LISTED ENTRIES →
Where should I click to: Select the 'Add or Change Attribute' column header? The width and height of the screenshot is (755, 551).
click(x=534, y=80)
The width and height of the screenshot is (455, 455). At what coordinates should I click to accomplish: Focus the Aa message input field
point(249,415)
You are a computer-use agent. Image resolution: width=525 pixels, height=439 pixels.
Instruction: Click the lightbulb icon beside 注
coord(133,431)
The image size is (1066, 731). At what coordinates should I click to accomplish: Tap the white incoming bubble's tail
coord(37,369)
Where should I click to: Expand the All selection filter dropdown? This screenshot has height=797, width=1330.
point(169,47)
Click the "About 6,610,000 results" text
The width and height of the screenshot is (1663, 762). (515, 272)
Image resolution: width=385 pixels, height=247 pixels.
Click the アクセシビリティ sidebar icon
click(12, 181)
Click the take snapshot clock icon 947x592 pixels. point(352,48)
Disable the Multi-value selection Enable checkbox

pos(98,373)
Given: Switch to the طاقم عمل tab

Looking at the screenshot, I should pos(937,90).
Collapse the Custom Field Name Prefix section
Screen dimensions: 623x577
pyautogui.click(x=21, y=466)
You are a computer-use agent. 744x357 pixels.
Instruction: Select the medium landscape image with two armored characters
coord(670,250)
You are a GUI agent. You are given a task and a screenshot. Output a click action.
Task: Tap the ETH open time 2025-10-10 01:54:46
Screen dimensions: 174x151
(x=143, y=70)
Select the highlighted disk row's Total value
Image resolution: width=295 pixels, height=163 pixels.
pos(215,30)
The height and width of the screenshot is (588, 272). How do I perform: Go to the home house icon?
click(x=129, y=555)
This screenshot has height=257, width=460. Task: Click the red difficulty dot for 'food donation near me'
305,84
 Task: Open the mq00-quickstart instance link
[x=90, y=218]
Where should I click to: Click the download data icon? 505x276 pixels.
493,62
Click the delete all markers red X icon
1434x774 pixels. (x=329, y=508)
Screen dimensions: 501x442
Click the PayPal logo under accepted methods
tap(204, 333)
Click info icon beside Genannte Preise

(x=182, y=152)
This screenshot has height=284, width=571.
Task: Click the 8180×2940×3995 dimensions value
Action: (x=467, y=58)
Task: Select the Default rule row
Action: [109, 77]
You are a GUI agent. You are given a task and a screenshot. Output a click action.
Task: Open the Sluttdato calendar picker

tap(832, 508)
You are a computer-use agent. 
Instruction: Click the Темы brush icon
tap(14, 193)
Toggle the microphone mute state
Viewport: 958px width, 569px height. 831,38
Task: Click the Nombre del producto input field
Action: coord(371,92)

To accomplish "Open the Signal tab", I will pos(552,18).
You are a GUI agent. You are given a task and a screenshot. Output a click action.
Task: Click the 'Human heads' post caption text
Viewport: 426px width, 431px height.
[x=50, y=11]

TASK DETAILS →
Nothing in the listing should change; repeat it in full.

ANSWER FOR THIS EXERCISE →
Where should I click to: Select the 'Add or Change Attribute' column header? The width and height of the screenshot is (755, 551).
click(x=534, y=80)
The width and height of the screenshot is (455, 455). At what coordinates should I click to accomplish: Focus the Aa message input field
point(249,415)
You are a computer-use agent. Image resolution: width=525 pixels, height=439 pixels.
Instruction: Click the lightbulb icon beside 注
coord(133,431)
The image size is (1066, 731). At what coordinates should I click to accomplish: Tap the white incoming bubble's tail
coord(37,369)
Where should I click to: Expand the All selection filter dropdown? This screenshot has height=797, width=1330.
point(169,47)
Click the "About 6,610,000 results" text
The width and height of the screenshot is (1663, 762). (515, 272)
Image resolution: width=385 pixels, height=247 pixels.
Click the アクセシビリティ sidebar icon
click(12, 181)
Click the take snapshot clock icon 947x592 pixels. point(352,48)
Disable the Multi-value selection Enable checkbox

pos(98,373)
Given: Switch to the طاقم عمل tab

Looking at the screenshot, I should pos(937,90).
Collapse the Custom Field Name Prefix section
Screen dimensions: 623x577
pyautogui.click(x=21, y=466)
You are a computer-use agent. 744x357 pixels.
Instruction: Select the medium landscape image with two armored characters
coord(670,250)
You are a GUI agent. You are given a task and a screenshot. Output a click action.
Task: Tap the ETH open time 2025-10-10 01:54:46
Screen dimensions: 174x151
(x=143, y=70)
Select the highlighted disk row's Total value
Image resolution: width=295 pixels, height=163 pixels.
pos(215,30)
The height and width of the screenshot is (588, 272). How do I perform: Go to the home house icon?
click(x=129, y=555)
This screenshot has height=257, width=460. Task: Click the red difficulty dot for 'food donation near me'
305,84
 Task: Open the mq00-quickstart instance link
[x=90, y=218]
Where should I click to: Click the download data icon? 505x276 pixels.
493,62
Click the delete all markers red X icon
1434x774 pixels. (x=329, y=508)
Screen dimensions: 501x442
Click the PayPal logo under accepted methods
tap(204, 333)
Click info icon beside Genannte Preise

(x=182, y=152)
This screenshot has height=284, width=571.
Task: Click the 8180×2940×3995 dimensions value
Action: (x=467, y=58)
Task: Select the Default rule row
Action: [109, 77]
You are a GUI agent. You are given a task and a screenshot. Output a click action.
Task: Open the Sluttdato calendar picker

tap(832, 508)
You are a computer-use agent. 
Instruction: Click the Темы brush icon
tap(14, 193)
Toggle the microphone mute state
Viewport: 958px width, 569px height. 831,38
Task: Click the Nombre del producto input field
Action: coord(371,92)

To accomplish "Open the Signal tab", I will pos(552,18).
You are a GUI agent. You are given a task and a screenshot. Output a click action.
Task: Click the 'Human heads' post caption text
Viewport: 426px width, 431px height.
[x=50, y=11]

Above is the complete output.